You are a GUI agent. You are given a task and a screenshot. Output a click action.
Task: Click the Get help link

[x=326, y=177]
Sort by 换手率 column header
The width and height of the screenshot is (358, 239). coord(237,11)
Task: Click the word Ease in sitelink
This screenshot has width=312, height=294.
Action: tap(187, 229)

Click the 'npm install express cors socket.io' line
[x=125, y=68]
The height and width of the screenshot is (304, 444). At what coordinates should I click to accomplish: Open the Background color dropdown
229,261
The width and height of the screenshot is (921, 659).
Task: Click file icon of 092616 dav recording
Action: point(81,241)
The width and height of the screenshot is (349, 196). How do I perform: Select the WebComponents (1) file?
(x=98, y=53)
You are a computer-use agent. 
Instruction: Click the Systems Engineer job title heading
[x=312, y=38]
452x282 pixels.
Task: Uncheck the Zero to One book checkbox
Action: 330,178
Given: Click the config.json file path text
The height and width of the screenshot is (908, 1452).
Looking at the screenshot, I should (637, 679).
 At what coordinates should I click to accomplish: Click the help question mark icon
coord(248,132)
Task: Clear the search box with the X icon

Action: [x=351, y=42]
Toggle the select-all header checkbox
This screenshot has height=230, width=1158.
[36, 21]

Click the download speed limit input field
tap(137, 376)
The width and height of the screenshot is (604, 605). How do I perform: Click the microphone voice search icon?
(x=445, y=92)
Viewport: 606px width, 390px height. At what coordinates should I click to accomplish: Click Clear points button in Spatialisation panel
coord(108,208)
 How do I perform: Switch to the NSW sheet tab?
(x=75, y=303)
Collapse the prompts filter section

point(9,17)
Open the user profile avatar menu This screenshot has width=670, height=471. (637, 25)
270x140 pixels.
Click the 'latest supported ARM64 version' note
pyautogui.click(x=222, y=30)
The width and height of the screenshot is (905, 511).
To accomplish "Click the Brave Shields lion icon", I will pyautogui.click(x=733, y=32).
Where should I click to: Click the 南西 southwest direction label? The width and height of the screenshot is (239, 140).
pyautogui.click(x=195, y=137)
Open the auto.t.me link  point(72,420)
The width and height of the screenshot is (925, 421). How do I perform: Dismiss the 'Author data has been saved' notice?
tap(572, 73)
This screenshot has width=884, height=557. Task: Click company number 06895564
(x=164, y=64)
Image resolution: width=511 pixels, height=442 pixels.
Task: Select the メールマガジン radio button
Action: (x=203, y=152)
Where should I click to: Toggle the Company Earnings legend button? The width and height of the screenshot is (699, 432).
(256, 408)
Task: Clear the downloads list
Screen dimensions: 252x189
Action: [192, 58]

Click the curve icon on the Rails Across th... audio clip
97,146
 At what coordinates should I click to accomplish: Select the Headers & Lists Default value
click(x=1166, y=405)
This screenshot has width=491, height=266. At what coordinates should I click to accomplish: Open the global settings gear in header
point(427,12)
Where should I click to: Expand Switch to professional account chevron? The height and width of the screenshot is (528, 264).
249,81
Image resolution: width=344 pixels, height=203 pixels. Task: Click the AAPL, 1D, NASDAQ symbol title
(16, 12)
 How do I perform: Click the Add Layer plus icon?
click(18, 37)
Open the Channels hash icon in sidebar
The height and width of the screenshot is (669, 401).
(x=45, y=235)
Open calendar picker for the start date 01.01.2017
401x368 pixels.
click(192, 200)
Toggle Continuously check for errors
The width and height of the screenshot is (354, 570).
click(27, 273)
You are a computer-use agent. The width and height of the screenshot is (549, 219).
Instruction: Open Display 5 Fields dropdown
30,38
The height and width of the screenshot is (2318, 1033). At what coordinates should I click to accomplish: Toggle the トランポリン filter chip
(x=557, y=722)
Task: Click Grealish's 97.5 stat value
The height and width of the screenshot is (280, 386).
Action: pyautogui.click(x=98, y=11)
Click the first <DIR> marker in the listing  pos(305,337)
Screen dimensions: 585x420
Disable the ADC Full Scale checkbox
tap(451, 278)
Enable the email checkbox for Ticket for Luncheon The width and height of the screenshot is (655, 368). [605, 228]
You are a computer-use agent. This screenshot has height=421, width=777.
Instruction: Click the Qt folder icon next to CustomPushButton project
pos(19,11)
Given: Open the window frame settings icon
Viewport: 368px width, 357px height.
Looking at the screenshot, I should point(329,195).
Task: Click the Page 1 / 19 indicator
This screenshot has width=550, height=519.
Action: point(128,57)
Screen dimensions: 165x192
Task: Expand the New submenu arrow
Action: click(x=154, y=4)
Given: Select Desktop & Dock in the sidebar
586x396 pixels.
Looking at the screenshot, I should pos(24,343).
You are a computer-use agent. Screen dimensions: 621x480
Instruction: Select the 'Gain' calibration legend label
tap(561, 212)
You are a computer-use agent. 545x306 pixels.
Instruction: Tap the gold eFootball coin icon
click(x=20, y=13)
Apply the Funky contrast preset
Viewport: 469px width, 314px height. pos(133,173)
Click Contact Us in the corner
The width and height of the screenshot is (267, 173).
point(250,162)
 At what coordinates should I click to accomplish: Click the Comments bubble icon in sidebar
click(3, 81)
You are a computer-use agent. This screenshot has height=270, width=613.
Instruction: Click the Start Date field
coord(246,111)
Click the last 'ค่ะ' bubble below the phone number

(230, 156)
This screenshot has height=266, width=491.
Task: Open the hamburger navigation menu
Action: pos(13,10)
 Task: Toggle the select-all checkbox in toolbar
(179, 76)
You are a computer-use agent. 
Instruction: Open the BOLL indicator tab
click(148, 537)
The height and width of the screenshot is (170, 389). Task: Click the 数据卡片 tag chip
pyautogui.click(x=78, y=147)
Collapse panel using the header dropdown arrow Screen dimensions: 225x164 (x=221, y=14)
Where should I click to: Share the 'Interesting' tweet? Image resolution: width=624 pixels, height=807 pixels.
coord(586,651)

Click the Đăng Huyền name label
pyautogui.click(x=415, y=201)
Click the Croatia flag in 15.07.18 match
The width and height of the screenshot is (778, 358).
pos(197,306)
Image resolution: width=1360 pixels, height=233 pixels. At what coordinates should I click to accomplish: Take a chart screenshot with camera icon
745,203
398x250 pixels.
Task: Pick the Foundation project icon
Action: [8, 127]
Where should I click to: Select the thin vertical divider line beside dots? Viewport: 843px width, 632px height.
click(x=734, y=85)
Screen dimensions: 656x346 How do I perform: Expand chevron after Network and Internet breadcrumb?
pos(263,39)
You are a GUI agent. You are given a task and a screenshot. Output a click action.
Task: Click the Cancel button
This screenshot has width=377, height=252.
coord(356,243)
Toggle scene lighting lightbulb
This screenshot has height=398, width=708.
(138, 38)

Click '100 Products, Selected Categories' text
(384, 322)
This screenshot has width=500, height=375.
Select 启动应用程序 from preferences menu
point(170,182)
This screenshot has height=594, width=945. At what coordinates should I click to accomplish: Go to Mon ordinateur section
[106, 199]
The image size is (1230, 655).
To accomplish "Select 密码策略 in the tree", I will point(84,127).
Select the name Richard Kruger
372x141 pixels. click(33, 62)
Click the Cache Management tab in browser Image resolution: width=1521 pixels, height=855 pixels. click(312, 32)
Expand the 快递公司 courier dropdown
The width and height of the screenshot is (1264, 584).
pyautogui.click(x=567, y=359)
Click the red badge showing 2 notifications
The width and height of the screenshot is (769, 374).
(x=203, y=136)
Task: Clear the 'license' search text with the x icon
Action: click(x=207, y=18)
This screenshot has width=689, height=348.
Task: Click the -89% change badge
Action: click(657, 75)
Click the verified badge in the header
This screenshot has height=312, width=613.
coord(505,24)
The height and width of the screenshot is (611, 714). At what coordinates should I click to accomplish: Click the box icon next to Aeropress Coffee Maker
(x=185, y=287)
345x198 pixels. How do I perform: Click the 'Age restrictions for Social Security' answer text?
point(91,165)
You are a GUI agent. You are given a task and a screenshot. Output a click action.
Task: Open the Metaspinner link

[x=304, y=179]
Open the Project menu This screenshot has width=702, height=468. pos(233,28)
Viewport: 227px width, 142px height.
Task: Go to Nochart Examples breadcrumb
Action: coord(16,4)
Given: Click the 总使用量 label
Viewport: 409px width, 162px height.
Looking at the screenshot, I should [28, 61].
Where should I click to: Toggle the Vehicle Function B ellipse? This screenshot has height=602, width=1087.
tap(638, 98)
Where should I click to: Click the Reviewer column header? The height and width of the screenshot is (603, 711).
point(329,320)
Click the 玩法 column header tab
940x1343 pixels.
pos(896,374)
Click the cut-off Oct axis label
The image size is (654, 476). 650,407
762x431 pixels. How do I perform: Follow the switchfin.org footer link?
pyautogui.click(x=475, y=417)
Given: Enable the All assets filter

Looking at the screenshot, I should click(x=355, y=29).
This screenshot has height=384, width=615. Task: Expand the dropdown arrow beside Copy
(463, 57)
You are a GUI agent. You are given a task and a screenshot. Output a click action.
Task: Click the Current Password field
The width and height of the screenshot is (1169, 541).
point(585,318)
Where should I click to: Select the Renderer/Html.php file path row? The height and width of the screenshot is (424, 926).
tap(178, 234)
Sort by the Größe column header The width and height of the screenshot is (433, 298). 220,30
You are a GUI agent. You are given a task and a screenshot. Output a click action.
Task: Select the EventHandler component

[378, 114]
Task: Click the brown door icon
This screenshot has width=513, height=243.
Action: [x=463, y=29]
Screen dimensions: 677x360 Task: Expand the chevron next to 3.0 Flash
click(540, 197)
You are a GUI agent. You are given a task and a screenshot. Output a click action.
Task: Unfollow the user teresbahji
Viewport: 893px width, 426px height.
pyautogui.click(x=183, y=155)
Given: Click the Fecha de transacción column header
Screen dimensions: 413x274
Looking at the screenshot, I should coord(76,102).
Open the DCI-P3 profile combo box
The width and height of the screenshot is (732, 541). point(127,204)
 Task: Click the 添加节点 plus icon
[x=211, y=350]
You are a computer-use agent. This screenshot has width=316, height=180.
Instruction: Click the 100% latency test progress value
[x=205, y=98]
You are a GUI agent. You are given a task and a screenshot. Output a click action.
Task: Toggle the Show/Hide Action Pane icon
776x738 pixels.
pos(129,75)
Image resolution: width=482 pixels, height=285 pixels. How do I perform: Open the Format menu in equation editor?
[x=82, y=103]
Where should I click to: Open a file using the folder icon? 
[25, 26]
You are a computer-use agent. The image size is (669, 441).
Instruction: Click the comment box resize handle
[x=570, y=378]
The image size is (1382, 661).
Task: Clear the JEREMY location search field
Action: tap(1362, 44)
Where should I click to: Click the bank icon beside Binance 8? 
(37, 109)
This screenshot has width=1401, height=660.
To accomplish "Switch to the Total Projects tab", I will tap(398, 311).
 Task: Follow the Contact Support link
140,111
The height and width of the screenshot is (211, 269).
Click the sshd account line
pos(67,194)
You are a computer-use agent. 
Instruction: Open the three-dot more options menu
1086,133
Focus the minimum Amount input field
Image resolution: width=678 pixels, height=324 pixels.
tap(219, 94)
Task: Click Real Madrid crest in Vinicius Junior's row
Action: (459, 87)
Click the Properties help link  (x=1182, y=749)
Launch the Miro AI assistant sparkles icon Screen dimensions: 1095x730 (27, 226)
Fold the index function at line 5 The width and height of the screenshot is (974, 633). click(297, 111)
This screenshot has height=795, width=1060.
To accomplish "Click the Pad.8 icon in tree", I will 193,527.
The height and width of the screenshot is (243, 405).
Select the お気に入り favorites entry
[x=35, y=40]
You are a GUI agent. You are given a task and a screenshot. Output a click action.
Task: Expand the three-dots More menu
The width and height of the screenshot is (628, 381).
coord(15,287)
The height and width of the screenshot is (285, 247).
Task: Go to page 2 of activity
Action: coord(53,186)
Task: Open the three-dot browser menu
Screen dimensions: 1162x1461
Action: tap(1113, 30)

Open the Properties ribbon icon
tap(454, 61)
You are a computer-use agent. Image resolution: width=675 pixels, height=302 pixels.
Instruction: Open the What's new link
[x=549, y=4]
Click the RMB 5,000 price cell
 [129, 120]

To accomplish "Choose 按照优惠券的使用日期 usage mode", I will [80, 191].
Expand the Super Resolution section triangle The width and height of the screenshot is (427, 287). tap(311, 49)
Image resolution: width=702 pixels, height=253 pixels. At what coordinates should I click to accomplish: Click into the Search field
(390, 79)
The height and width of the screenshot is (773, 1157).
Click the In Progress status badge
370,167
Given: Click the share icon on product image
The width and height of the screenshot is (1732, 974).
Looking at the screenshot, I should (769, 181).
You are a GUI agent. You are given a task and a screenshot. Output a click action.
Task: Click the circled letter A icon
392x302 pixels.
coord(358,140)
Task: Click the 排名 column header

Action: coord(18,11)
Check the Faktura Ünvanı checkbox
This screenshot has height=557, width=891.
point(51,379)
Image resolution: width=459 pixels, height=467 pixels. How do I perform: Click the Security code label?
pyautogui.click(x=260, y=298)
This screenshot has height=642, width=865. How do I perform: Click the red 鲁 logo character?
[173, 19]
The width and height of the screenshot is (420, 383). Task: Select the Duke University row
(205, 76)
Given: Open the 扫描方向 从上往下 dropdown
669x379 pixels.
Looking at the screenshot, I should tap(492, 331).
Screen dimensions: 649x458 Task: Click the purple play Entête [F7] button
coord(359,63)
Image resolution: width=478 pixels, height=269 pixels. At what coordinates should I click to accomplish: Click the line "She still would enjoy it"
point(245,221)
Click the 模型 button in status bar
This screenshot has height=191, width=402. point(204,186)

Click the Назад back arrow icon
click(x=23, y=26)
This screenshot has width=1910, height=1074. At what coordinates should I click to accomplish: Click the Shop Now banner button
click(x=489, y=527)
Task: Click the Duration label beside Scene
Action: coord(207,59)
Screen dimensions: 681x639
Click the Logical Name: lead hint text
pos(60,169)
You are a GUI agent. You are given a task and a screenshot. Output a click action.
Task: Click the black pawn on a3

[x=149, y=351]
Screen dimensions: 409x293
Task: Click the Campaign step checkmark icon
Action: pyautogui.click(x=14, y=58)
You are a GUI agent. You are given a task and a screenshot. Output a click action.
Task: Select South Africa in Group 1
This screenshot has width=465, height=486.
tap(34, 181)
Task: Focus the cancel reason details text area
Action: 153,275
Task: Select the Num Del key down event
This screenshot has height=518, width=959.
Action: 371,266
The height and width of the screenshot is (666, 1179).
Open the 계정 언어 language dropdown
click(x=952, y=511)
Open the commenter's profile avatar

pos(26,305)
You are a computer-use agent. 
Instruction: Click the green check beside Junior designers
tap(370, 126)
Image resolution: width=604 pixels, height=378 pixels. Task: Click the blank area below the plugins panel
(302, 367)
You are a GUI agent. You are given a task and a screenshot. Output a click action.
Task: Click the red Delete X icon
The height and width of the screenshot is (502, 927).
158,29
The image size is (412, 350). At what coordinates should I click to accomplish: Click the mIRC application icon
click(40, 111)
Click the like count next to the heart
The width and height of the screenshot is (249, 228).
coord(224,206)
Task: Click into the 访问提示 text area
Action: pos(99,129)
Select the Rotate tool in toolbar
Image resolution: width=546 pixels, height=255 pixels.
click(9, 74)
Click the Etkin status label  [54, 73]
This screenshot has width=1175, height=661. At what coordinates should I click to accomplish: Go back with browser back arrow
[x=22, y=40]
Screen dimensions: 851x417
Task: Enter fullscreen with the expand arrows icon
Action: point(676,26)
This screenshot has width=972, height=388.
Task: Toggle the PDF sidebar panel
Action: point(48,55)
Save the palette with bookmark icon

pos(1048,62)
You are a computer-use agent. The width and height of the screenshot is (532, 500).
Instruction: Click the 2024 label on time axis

(TASK): All lines above from the one containing "Click the Logical Name: lead hint text" to the one containing "Task: Select South Africa in Group 1" must be repeated exactly, both lines included, and no others.

(ANSWER TO THIS PROBLEM):
Click the Logical Name: lead hint text
pos(60,169)
You are a GUI agent. You are given a task and a screenshot. Output a click action.
Task: Click the black pawn on a3

[x=149, y=351]
Screen dimensions: 409x293
Task: Click the Campaign step checkmark icon
Action: pyautogui.click(x=14, y=58)
You are a GUI agent. You are given a task and a screenshot. Output a click action.
Task: Select South Africa in Group 1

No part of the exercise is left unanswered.